Леня уехал раньше. У него в Томске была тетка Анна Львовна Домбровская, которая имела квартиру из трех или четырех комнат. Сдавала их студентам с пансионом, трое из этих студентов были ее племянниками: Аня, Леня и Боба Гинцбург. И были еще два-три великовозрастных студента – большевики-подпольщики, скрывавшиеся под видом студентов. Был такой Цитоль, потом при советской власти был директором банка во Владивостоке, и, кажется, Гоникман, который в 1933 году сел и пропал. Еще там одно время жили два сына Анны Львовны: Слава (Вячеслав) и Виктор Домбровские. Слава был большевиком, сражался в Средней Азии с басмачами, потом был в Ленинграде заместителем председателя ЧК, в 1937 году расстрелян. Младший Виктор был врачом – невероятных способностей человек, окончил медицинский институт между делом – авантюрист первой марки. В то время он был адъютантом у Авксентьева, который был тогда председателем Временного Всероссийского правительства (Уфимской директории)[34]. Мы с Леней как-то попали на собрание, где выступал Авксентьев. Витька был весь в аксельбантах. Он был красавец, стоял около Авксентьева, его охранял. Было много профессоров и студентов. Профессора хлопали, а мы, стоя на стульях, свистели и орали. Вот такой Ноев ковчег была эта квартира. Потом еще привез Слава своей матери свою очередную жену с ребенком. Это была очаровательная маленькая женщина, кончившая Смольный, по-французски говорила как истинная француженка. Слава ее привез и, видимо, больше с ней не встречался. Она потом вышла замуж за одного из Славиных сослуживцев. Потом, спустя многие годы, когда жил в Ленинграде, он вспомнил, что у него есть дочь (она тоже жила с родителями в Ленинграде), послал за ней сотрудников НКВД. Дома девочка была одна. Ее пригласили в машину и увезли к Славе (я не помню его полное имя). Он спросил, помнит ли она, что он ее отец, и продержал несколько часов. Дома был ужас: «Увезли дочь в ЧК». Дочь благополучно вернулась. Но каковы нравы!

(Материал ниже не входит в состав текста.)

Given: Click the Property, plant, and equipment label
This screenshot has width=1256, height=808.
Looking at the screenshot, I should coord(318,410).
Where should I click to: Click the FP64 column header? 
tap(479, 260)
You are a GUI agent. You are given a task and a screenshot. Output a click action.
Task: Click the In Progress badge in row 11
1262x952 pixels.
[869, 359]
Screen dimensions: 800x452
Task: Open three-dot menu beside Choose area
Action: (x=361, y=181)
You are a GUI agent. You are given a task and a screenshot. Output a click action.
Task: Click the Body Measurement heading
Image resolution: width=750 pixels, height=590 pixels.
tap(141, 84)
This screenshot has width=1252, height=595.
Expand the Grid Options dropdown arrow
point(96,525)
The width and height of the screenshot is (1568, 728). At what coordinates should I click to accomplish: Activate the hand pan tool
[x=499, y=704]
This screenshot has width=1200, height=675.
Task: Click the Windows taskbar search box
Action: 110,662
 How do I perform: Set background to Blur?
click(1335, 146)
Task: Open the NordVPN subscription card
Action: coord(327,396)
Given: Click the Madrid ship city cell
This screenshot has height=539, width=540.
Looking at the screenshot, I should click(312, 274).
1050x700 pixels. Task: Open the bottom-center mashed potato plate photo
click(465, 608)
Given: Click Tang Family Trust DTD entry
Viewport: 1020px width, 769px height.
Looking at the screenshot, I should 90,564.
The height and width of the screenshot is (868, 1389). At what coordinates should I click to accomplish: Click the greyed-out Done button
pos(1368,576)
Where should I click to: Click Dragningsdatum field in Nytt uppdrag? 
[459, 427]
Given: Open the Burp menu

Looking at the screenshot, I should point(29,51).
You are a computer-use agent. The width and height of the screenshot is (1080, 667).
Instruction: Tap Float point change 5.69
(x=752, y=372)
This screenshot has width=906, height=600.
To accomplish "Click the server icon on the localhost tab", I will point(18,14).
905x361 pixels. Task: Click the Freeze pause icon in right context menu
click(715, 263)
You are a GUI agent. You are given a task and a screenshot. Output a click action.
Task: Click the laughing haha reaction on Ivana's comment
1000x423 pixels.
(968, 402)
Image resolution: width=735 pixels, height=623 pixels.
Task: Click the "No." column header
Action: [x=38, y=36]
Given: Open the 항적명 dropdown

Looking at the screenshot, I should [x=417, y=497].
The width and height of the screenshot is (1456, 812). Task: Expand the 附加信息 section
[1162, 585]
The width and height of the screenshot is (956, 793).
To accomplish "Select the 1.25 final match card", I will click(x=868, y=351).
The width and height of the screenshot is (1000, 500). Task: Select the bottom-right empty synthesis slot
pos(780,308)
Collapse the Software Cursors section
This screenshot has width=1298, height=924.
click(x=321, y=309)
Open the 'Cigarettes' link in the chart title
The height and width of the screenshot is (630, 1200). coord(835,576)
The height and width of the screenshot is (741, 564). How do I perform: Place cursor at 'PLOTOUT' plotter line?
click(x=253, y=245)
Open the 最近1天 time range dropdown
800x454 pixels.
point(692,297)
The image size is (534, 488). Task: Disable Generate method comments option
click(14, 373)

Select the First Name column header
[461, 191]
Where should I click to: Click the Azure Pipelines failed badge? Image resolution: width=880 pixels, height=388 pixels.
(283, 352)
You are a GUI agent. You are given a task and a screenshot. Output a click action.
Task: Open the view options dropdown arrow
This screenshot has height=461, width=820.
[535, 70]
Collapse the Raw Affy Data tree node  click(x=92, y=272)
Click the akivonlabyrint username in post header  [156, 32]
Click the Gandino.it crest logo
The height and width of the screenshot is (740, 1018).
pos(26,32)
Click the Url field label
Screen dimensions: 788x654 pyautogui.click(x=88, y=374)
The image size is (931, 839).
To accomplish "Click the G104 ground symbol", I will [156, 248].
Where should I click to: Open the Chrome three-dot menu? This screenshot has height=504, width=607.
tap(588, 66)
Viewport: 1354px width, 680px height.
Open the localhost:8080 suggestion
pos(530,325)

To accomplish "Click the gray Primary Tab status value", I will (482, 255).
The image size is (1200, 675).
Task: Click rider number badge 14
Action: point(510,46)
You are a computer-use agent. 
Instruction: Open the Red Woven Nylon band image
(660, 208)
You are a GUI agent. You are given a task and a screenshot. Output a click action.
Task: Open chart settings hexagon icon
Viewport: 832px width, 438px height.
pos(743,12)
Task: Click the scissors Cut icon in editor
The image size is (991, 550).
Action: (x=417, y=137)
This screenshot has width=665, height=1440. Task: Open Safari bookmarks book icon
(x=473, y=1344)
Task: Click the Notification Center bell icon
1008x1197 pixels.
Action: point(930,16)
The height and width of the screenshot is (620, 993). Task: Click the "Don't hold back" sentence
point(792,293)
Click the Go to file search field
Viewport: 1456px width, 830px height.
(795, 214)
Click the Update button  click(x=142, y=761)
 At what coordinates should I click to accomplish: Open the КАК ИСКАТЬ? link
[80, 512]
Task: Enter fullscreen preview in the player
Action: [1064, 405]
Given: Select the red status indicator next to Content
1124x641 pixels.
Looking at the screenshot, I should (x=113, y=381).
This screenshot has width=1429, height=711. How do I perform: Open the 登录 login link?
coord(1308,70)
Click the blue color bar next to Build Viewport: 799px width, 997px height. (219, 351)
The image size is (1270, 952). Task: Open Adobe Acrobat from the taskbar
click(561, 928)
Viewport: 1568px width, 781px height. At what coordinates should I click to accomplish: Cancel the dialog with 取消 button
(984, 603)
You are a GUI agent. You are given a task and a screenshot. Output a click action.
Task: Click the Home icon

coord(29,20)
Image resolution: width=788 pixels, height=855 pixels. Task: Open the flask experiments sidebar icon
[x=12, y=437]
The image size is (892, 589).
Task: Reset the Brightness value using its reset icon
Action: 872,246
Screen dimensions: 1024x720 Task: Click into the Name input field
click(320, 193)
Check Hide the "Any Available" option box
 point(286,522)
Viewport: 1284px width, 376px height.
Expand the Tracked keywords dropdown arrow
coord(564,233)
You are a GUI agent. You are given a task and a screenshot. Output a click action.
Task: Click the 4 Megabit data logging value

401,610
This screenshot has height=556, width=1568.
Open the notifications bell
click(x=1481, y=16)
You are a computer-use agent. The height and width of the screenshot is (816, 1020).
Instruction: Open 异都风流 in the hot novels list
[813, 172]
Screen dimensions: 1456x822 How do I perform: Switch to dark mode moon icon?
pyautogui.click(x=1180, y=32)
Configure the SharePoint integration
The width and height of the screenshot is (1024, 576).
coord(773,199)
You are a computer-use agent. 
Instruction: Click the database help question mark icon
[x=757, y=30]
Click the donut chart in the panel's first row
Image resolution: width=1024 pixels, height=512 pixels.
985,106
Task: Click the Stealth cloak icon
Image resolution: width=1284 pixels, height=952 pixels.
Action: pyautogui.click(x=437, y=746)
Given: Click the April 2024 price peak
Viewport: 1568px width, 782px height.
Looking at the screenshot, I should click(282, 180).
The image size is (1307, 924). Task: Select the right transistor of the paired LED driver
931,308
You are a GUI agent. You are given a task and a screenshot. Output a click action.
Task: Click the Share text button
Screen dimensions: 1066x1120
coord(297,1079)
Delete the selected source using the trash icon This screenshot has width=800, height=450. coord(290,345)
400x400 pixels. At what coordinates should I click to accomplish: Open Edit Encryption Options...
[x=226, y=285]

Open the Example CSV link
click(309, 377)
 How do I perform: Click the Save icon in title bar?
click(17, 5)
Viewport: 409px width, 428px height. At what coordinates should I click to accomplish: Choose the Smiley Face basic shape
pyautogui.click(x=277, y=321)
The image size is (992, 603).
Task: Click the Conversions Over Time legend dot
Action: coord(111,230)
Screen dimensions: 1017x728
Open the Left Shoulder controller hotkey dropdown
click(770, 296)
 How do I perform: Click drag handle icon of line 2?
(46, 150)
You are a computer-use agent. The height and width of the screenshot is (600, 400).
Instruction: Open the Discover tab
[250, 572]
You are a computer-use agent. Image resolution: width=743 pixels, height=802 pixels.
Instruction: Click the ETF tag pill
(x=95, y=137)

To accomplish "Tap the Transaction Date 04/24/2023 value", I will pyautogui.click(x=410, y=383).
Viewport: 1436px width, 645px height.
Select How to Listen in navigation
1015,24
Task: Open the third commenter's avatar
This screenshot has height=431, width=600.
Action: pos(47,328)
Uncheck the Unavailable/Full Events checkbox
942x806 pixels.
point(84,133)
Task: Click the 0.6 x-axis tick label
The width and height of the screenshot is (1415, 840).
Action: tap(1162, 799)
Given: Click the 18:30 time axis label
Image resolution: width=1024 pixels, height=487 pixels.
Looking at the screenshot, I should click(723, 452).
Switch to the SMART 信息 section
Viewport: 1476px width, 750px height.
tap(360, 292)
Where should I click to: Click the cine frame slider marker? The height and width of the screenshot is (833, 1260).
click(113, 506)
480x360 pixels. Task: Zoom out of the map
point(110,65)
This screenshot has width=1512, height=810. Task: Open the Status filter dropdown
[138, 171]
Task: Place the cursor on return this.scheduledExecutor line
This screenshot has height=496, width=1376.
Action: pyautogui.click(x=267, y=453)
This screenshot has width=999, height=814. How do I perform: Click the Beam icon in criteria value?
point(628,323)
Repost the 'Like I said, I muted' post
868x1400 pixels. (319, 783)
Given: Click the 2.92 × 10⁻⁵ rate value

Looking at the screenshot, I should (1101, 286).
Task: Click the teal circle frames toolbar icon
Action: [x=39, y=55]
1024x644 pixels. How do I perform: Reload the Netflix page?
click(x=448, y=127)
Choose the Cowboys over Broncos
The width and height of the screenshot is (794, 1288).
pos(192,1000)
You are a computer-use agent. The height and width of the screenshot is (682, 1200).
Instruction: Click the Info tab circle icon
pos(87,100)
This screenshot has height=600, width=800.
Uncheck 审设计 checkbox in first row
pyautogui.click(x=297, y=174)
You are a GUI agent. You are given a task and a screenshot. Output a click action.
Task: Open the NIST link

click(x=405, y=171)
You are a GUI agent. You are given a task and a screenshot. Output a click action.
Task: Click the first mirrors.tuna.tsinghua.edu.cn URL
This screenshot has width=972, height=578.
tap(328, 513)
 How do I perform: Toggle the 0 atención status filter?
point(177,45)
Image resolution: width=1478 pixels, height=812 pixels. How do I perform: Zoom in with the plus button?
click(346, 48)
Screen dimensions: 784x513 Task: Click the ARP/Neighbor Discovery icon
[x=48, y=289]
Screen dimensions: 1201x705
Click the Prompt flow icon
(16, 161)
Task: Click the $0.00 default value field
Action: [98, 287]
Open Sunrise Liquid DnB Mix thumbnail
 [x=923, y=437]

Слава в Ленинграде слыл меценатом. В его роскошной квартире было полно книг, которые он не ходил по магазинам покупать, а ему доставляли на дом списки вышедших книг, и он себе выбирал. У него был прекрасный рояль, собирались разные музыканты. Он сам играл на рояле, бывал и Шостакович, бывал и Маршак. Словом, был салон. Попробуй не принять приглашение от заместителя начальника НКВД. Салоном руководила его жена Груня. У них было два сына. Они и сейчас в Ленинграде. Груня работает в редакции какого-то журнала. После расстрела Славы в 1937 году и более десяти лет лагерей, когда Груня вернулась в Ленинград, все, кто бывал у них, отвернулись от нее. Маршак даже не принял ее.
Все это было потом, а когда мы приехали в Томск, он был в Средней Азии. Томск был студенческим городом: технологический институт, университет, консерватория. Общежитий для студентов не было. Все, что можно было сдавать, сдавалось студентам. Особенно в районе вузов. В квартире, где жил Леня, у Домбровских было битком набито. Это был второй этаж. Внизу тоже было полно студентов. Там были студентки-медички. Леня учился на юридическом факультете и в консерватории. Трудолюбие его было потрясающим. Перед экзаменами в консерватории он по многу часов не вставал из‐за рояля. И нижние медички послали ему письмо, в котором умоляли дать им хоть немного житья днем и спать ночью. На выпускном экзамене он играл Сен-Санса, и консерваторское руководство прочило ему большую музыкальную будущность, а он все-таки стал юристом и никогда не жалел об этом.